When I worked at my last J O B, I networked, a lot. I’m talking Monday – Friday, every day. Multiple networking meetings, lunches, coffees…all in the name of building relationships to get sales.
I made some great friends and had some awesome meals at the expense of my company, but in all honesty, it was a complete waste of time.
Ten years ago, that’s how things were done. You had coffee, you learned who the ideal client was for each person, strategic partners, etc.
I was a big connector. I was constantly matching people up with perfect strategic partners and potential clients. People would call or email me asking who I knew for whatever their needs were.
The funny thing is, I rarely received a referral in return. With the business I was in, it was difficult to find good referrals for me. I was OK with that…I was having fun meeting new people. My boss, well he wasn’t quite as happy about it.
In the past ten years since I went out on my own and began my virtual assistant company, I have not had a “coffee date”. I stopped going to networking meetings. And lunch is usually at my desk.
I no longer have the luxury of time to get dressed up to kiss ass and schmooze with sales reps from other companies. I don’t get a paycheck for having lunch with the president of a bank anymore. And to spend half of my day getting dressed up, driving in traffic to a networking function, was just not feasible.
I recently read an article from Daring Woman podcast guest, Pia Silva. The article talks about the “can I pick your brain” meetings. I’m guilty of asking to pick people’s brains and I’m even more guilty of letting others pick mine.

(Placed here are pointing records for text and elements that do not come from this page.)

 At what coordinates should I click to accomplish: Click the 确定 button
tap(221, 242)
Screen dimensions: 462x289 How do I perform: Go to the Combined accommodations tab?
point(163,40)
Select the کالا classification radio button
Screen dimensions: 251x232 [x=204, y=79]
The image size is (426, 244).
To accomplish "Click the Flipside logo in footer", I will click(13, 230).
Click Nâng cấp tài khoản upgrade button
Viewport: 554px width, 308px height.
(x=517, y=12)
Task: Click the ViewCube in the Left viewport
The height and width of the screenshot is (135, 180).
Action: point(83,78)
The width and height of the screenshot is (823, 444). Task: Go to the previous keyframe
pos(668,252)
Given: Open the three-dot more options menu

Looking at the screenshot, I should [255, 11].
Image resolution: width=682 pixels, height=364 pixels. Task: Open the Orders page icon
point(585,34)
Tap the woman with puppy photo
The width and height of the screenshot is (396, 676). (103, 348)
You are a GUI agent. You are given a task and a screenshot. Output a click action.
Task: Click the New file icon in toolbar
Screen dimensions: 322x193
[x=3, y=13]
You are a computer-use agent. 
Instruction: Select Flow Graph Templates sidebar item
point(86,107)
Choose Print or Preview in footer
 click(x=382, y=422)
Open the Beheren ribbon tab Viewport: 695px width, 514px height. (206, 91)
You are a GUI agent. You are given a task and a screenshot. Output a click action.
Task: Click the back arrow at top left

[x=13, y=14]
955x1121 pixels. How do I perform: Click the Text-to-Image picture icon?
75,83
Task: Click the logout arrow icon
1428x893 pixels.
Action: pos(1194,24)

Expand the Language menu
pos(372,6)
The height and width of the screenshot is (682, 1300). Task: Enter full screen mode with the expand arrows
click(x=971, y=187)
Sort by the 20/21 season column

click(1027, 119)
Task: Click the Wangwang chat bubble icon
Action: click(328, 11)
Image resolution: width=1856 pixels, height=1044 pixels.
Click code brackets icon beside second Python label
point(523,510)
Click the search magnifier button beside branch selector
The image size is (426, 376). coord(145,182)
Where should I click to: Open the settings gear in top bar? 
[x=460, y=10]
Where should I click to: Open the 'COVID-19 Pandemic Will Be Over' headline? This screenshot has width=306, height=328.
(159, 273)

I’m a people pleaser by nature and I don’t like to say no. But I’ve had to learn. My time is precious. I have just four years left until my youngest girls graduate from high school and go out on their own. I have precious time left with my remaining parent who needs my time to help care for her. I have precious time to spend with my grandbabies and husband.
Time is fleeting and needs to be protected at all costs.
“Once you start to think about how many valuable things you can do in an hour or two, you start to value your time appropriately. It’s not a stretch to think, “People literally pay me for this exact information,” when people make these coffee requests. When you finally get into that mindset, you’re able to do everything you can to protect it.”
Could you imagine Bill Gates going out for coffee just to let someone pick his brain? Or Richard Branson?
No. They know the value of their time and guard it at all costs.
You and I need to do the same.
Now I’m not saying don’t go to networking meetings, or have coffee dates. But you need to be choosey. What is the purpose of the meeting? What kind of people will be there? What are the possible outcomes?
“You never know who they might know”—the FOMO of the business world—is one of the worst myths entrepreneurs tell themselves.
When I read that in Pia’s article, I thought OMG…that was my mantra for so long. I went for coffee or had phone calls with everyone because I thought, hey…I don’t know who they know.
Basically, it’s a way to make ourselves feel better about wasting time having highly overpriced and overbrewed coffee.
What are you giving up for that meeting? Money, time with your kids, time for yourself…and why would you let someone just pick your brain when you get paid for the exact same information?
When you really break it down, those coffee dates, are just silly.
Think about it. How valuable is your time?